Esercizi da svolgere →
[1] Rispondi a queste domande sul testo dedicato alla poesia dei muri:
(a) In quale galleria e a quale indirizzo si terrà l'esposizione?
(b) A partire da quale data si terrà l'esposizione?
(c) Di che cosa è fatto il muro descritto all'inizio?
[2] Prosegui il testo sulla poesia dei muri, ripartendo subito dopo l'ultima frase riportata.

Estratto del documento →

= = = = =

14 febbraio 2015: Giuseppina Osio e Ignazio Bellini: la poesia dei muri

L’amico Arialdo Ceribelli mi ha chiesto di scrivere una breve introduzione alla esposizione di immagini di Giuseppina Osio e Ignazio Bellini, che si terrà nella sua Galleria in via S. Tomaso 86 a Bergamo, a partire dal prossimo 21 marzo. Questo il testo che ho preparato.

All’inizio c’è un muro, alto, imponente, di grosse e ben squadrate pietre grigie. Sta lì, davanti a casa, accomunato per abitudine alle altre domestiche cose del piccolo mondo quotidiano. Apprese, ancora bambina, che serviva per la difesa della Città. Che altro sapere?
Poi, un giorno scoprì, stupita e meravigliata, che quel muro, visto tutti i giorni e da tanti anni, in realtà non l’aveva guardato mai. Servì, per quella rivelazione, che fosse un giorno di grazia e giorno di pioggia.

= = = = =

(Estratto del dataset)

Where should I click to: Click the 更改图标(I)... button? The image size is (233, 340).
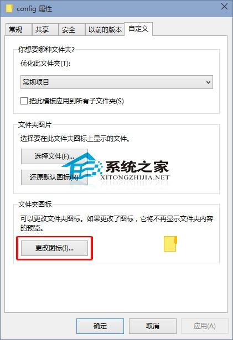[x=54, y=248]
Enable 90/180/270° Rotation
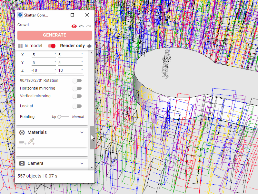 pyautogui.click(x=77, y=81)
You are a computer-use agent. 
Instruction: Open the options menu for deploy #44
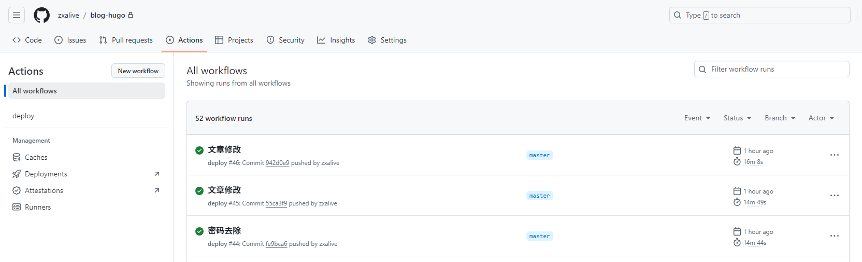(x=834, y=236)
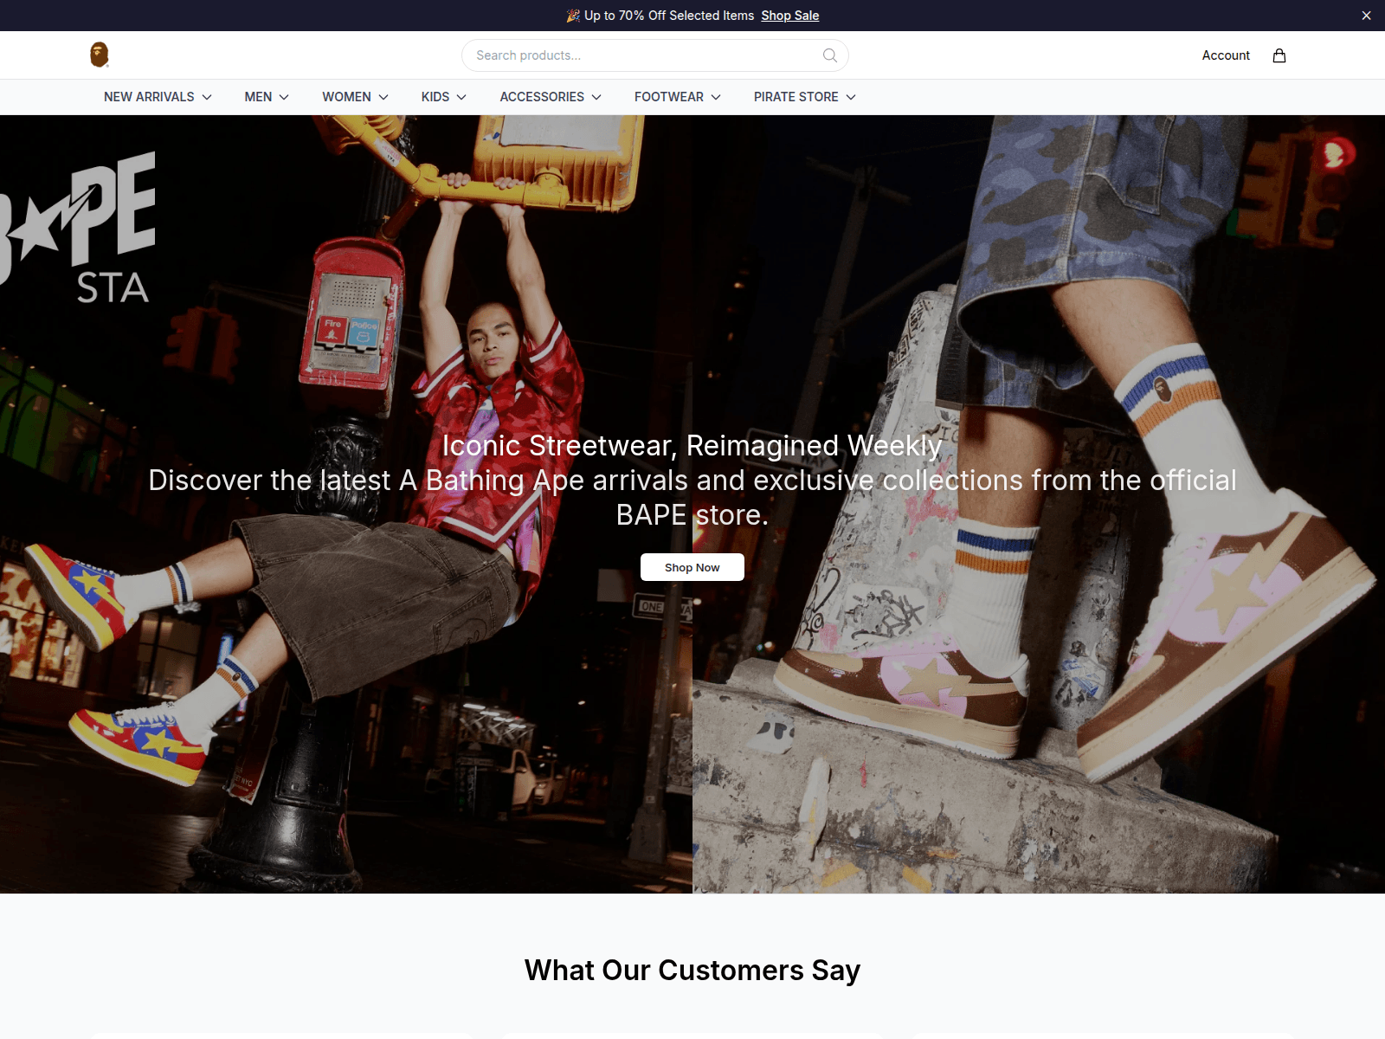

= = = = =

Esercizi svolti →
[1]
(a) Nella Galleria di Arialdo Ceribelli, in via S. Tomaso 86 a Bergamo.
(b) Dal 21 marzo.
(c) Di grosse e ben squadrate pietre grigie.

[2]
Le pietre bagnate prendevano colori, riflessi, vibrazioni, a seconda dell’ora, che parevano non chiedere altro agli occhi che di contemplare e alla mente di immaginare. Era un altro muro, percepito e sentito nella composta regolarità della sua bella tessitura, nella coesione forte della sua esistenza disinteressata. Disinteresse agli usi difensivi per i quali era stato eretto, disinteresse a funzionalità costruttive, disinteresse anche agli usi allegorici e simbolici, come “cittadine infauste mura” (Leopardi) o “seguitare una muraglia” (Montale), per dire separatezza, confine, limite. Muro che non serviva ad altro che a parlare della sua pura forma.
Inizia per l’artista un iter secretum. Avverte una risonanza interiore, che urge di essere espressa. Ha bisogno di invenzione e di tecnica. Trova l’una nella sua immaginazione, l’altra nella camera digitale e nel computer.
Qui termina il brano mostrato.